A presidente da Comissão Nacional de Promoção dos Direitos e Proteção das Crianças e Jovens apontou o conflito parental como o “maior flagelo”, a par da violência doméstica, com crianças “que são autênticas bolas de ping-pong” entre os pais.

“Estamos com situações de crianças que são autênticas bolas de ping-pong, de um lado para o outro, quando os pais estão em conflito”, alertou a responsável, lembrando que “a relação terminou, mas a parentalidade não”.

Rosário Farmhouse deu conta de um “drama maior”, com as Comissões de Proteção de Crianças e Jovens (CPCJ) a receberem “testemunhos horríveis” de casos “nas mais variadas zonas do país”, e em que “ninguém pensa no interesse da criança”.

Contou o caso de uma criança, ainda em idade de creche que, como os pais estavam separados e cada um em zonas distintas do país, estava 15 dias numa creche e 15 dias noutra, e apontou que há casos em que os adultos “começam a entrar num registo que para a criança é um sofrimento atroz”.

“Temos crianças com tentativas de suicídio, crianças com comportamentos autolesivos, precisamente porque estão a viver a violência entre os pais, já para não falar da violência doméstica enquanto ainda estão juntos, que é outro flagelo”, alertou.

Salientou que as crianças em contexto de violência doméstica desenvolvem “sintomas equiparáveis a sintomas de [trauma de] guerra”.

“Não há nada pior do que ver as duas pessoas que são referência, que tanto amam, em guerra, seja enquanto vivem debaixo do mesmo teto – e aí é horrível porque é constante – seja quando a separação é conflituosa, em que sempre que é tempo de trocar de pai é um drama, a criança perde o apetite, fica apática”, alertou.

Revelou que há igualmente escolas a queixarem-se deste conflito entre pais e a dirigirem-se às CPCJ “sem saber como gerir” casos, como por exemplo, de “pais [que] vão à porta da escola fazer escândalo”.

Defendeu que é preciso “avançar muito” no direito à participação das crianças em “todas as matérias que lhes dizem respeito”, salientando que “o que elas querem mesmo é passar tempo de qualidade com os seus pais ou os seus adultos de referência”.

Questionada sobre o aumento do número de crianças acompanhadas pelas CPCJ em 2023, mais 6,7% do que no ano anterior, e com perto de 55 mil comunicações de perigo, a maioria por negligência e violência doméstica, Rosário Farmhouse disse acreditar que esse aumento reflete uma maior sensibilização da sociedade para a problemática.

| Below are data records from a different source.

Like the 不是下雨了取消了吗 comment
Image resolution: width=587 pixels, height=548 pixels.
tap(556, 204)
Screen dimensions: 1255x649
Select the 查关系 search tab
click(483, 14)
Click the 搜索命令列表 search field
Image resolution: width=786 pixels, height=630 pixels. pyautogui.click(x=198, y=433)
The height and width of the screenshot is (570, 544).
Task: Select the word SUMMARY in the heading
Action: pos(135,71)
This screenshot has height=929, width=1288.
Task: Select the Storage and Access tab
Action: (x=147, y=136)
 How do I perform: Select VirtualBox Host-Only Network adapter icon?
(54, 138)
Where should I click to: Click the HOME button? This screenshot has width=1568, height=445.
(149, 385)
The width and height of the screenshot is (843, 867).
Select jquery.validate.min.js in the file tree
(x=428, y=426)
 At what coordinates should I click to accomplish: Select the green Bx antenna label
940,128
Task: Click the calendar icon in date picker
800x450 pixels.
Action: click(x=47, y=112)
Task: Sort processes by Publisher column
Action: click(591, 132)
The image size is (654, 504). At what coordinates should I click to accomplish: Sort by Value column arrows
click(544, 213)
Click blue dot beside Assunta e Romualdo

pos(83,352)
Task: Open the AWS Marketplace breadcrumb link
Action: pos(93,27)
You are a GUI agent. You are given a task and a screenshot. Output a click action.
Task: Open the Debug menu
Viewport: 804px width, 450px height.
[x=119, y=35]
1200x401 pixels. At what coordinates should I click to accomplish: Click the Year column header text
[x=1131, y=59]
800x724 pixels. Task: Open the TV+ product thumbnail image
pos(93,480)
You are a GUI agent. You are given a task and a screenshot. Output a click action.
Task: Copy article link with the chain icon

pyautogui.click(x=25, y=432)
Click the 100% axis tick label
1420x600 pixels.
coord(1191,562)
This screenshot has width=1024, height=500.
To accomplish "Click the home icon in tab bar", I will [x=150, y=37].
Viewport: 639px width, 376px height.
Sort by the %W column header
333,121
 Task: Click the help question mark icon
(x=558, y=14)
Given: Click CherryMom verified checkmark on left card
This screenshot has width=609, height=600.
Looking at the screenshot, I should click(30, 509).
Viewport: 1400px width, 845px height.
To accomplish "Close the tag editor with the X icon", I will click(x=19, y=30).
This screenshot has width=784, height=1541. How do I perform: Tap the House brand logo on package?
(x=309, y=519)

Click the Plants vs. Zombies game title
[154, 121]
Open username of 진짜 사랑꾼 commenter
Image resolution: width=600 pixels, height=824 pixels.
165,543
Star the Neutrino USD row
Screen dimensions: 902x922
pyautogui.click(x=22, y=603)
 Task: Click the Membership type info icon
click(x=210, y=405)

Segundo a responsável, e em comparação com outros países, Portugal tem uma taxa de incidência semelhante, que ronda os 2,5% e os 3%, dependendo da zona do país.

Admitiu, por outro lado, que “cada situação de perigo é de uma complexidade enorme” e apontou que as CPCJ têm sentido que “as situações são cada vez mais complexas”.

“Aquilo que aparentemente pode ser um absentismo escolar, quando se vai a ver é a ponta do icebergue. Há uma enorme tipologia de crimes por trás, não só negligência, mas às vezes violência, maus tratos físicos, maus tratos psicológicos, violência doméstica, e está tudo por trás a provocar que a criança falte à escola”, exemplificou.

Lembrou, a propósito o papel das escolas na denúncia deste tipo de casos, apontando que “são a segunda entidade que mais comunica situações de perigo”, e salientando que se trata de um “drama que não só põe em causa o direito à educação, mas também todos os direitos da criança”.